(Item position entries)
******************************
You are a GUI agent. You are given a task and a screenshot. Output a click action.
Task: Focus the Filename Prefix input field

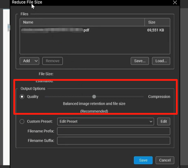point(114,131)
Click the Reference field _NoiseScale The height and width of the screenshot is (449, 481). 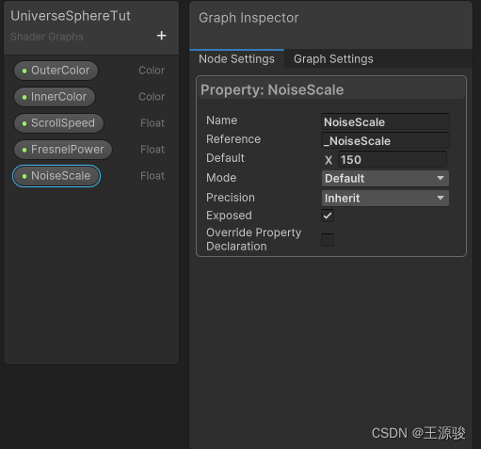point(385,140)
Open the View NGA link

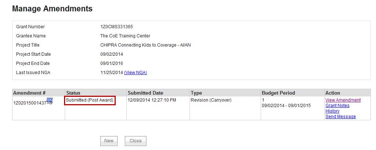135,73

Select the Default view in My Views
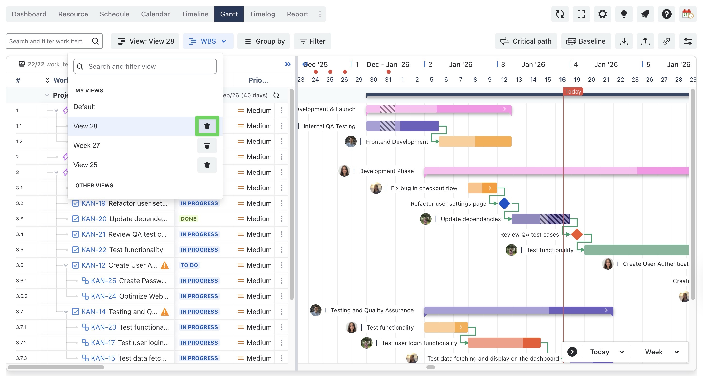(84, 107)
******************************
:: GIVEN REQUEST ::
Give every line from the one containing "Open the View NGA link" through the end of the items as a numbered list, skipping blank lines. Leave the pictures out of your answer.

:: OUTPUT BELOW ::
1. Open the View NGA link
2. 135,73
3. Select the Default view in My Views
4. (84, 107)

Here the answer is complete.